_Extracted material:_
%%
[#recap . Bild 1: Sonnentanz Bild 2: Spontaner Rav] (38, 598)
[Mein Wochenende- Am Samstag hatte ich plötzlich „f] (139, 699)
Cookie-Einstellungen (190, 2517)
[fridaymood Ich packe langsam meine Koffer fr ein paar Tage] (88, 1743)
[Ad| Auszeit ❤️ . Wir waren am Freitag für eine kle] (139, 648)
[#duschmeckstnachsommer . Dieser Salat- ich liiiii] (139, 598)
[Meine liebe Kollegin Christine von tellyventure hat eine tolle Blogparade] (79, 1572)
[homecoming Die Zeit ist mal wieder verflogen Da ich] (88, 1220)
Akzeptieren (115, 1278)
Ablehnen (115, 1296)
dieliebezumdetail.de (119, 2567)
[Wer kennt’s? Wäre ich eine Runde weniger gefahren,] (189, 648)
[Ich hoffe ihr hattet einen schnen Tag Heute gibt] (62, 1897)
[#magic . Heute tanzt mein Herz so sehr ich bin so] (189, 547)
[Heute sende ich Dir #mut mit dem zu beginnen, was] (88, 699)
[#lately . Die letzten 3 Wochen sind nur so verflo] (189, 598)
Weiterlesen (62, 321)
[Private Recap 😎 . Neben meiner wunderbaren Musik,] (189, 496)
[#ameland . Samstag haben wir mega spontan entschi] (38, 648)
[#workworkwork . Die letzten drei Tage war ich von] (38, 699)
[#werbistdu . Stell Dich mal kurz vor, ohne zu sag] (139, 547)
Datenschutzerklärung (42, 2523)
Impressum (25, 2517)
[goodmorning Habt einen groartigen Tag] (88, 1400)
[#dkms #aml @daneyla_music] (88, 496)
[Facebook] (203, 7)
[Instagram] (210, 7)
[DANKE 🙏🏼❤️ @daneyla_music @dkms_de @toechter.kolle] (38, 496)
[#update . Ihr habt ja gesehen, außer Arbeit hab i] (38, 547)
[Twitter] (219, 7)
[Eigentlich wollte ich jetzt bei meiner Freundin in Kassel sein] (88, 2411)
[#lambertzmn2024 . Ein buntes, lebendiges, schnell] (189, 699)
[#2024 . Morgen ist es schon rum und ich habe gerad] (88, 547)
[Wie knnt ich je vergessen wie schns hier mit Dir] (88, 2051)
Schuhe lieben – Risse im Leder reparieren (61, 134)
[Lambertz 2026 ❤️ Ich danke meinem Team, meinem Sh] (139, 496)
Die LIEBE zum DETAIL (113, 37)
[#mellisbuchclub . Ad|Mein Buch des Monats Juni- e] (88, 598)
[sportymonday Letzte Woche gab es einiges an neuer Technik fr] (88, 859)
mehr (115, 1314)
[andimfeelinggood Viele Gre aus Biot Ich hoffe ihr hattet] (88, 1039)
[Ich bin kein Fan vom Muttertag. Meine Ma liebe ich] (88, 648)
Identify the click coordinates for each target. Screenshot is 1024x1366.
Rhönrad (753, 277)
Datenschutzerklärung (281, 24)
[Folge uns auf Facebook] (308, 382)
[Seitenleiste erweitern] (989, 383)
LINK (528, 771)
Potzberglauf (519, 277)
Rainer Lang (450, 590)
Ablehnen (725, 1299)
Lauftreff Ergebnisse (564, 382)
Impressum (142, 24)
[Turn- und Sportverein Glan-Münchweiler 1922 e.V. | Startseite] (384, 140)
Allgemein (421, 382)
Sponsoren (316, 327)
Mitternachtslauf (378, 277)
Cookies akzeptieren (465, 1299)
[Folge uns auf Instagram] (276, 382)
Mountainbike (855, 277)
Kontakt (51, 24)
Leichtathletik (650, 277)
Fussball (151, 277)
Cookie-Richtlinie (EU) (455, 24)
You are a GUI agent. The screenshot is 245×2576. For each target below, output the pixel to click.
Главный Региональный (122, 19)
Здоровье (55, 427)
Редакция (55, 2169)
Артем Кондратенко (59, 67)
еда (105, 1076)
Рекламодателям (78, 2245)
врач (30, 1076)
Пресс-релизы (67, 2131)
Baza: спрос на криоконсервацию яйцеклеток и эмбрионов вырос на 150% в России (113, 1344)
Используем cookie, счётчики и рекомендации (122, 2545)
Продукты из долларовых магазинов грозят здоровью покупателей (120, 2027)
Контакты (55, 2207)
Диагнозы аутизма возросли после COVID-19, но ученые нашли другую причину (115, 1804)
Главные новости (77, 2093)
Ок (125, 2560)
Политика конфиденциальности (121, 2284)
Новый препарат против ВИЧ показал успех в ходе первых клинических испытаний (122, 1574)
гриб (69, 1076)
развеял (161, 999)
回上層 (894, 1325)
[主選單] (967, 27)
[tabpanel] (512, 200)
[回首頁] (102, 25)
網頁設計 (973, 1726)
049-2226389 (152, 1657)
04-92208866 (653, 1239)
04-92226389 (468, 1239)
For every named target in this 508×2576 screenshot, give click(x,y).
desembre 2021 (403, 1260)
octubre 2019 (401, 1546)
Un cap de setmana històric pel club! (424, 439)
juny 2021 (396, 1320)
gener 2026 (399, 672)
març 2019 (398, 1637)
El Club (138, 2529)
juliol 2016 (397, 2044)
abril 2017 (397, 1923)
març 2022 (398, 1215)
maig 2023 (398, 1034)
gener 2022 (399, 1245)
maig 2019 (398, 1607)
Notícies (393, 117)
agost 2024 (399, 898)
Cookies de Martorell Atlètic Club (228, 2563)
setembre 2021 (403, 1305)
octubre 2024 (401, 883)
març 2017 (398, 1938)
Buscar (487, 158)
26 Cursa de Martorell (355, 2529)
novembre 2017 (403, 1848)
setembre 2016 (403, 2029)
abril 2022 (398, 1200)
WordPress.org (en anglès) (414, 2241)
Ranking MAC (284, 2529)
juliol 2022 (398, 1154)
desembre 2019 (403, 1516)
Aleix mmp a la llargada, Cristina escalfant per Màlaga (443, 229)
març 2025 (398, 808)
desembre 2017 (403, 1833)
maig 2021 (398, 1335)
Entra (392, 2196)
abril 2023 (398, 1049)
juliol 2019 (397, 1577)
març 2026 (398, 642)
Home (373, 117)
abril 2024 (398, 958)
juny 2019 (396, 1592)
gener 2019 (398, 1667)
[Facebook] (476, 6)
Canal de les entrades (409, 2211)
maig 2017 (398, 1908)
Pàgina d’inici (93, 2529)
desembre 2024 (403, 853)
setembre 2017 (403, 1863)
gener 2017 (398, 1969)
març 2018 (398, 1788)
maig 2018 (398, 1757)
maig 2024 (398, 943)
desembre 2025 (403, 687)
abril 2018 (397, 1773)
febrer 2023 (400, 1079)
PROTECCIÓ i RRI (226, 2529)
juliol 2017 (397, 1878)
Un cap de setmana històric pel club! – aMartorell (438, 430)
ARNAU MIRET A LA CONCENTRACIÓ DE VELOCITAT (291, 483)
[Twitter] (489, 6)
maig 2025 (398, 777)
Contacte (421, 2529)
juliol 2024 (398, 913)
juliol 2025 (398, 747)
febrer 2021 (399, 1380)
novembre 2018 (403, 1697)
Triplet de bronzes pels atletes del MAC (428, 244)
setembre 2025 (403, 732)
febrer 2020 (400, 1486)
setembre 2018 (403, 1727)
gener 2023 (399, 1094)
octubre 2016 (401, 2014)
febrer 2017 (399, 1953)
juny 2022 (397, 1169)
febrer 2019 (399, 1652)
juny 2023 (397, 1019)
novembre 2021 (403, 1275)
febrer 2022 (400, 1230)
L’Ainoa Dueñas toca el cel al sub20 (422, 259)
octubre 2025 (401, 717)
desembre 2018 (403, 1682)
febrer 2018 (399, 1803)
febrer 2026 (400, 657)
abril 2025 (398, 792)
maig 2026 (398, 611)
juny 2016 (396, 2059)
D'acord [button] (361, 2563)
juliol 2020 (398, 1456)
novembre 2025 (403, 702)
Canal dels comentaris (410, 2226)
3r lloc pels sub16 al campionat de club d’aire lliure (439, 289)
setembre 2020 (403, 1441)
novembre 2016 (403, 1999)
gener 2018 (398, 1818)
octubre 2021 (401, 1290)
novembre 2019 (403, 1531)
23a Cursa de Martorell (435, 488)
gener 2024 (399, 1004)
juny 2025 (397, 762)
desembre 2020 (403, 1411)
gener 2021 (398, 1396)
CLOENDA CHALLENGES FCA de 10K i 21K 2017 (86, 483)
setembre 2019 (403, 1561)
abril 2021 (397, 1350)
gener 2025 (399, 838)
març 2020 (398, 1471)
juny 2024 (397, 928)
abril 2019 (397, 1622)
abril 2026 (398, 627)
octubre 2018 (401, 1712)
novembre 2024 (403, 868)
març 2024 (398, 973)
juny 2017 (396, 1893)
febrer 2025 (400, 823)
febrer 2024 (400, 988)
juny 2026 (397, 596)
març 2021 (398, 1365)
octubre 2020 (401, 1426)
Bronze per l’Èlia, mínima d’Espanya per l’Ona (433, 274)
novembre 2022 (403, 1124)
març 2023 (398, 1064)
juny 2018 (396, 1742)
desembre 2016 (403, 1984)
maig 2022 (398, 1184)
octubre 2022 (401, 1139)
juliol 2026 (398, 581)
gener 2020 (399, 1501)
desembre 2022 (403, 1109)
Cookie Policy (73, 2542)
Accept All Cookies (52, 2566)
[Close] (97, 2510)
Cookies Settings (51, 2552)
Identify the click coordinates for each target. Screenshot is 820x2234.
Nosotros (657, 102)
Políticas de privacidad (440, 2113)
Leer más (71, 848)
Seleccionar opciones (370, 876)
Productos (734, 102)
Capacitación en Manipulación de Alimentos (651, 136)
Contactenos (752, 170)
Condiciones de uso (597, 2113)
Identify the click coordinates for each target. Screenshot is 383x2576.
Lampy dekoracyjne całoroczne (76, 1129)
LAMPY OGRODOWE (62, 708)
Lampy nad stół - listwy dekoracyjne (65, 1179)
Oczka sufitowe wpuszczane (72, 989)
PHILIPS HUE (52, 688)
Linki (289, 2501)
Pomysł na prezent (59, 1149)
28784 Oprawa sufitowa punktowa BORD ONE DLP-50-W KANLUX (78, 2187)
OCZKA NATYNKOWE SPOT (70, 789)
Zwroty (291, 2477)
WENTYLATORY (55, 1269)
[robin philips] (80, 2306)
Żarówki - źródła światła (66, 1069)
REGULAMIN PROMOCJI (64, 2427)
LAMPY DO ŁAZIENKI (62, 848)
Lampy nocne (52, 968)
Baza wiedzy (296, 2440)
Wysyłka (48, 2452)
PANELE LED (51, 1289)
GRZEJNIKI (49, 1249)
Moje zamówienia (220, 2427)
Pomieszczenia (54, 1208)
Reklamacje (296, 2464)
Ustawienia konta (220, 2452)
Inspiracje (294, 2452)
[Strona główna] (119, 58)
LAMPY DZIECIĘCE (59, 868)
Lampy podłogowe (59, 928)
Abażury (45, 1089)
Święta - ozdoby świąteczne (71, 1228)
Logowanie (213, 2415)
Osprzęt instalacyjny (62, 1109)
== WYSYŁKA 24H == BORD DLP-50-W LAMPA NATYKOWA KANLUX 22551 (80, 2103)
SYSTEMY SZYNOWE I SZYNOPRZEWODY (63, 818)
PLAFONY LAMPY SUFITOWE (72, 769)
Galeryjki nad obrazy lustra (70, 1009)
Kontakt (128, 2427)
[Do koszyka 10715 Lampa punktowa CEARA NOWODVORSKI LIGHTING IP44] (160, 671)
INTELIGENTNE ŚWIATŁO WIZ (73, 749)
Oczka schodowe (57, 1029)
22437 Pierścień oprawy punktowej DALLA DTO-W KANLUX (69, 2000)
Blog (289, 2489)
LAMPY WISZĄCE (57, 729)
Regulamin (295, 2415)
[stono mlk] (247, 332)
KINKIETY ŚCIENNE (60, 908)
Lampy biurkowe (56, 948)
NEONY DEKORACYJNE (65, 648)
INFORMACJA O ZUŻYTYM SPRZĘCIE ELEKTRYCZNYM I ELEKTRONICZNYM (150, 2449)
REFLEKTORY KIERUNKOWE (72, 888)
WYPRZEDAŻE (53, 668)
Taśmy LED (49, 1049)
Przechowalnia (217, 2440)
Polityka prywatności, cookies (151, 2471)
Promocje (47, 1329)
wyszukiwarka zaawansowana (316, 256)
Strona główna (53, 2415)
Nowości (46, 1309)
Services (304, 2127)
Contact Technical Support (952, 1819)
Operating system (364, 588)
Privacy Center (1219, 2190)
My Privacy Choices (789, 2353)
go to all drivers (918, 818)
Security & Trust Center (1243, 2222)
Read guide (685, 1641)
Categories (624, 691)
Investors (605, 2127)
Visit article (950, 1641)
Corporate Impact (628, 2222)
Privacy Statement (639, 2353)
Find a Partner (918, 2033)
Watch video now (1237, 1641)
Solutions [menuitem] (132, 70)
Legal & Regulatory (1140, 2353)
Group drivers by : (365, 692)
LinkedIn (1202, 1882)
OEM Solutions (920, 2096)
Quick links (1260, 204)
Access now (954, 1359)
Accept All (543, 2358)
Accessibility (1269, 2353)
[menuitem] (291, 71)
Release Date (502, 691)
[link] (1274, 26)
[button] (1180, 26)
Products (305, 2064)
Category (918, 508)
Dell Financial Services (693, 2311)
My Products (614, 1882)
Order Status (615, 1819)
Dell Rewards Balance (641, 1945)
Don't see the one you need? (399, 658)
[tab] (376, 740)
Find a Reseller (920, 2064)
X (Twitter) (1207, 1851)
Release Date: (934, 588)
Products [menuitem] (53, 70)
%%
_Problem:_ Write out each line of the data that holds the string "Heute".

_Reply to the task:_
[Ich hoffe ihr hattet einen schnen Tag Heute gibt] (62, 1897)
[#magic . Heute tanzt mein Herz so sehr ich bin so] (189, 547)
[Heute sende ich Dir #mut mit dem zu beginnen, was] (88, 699)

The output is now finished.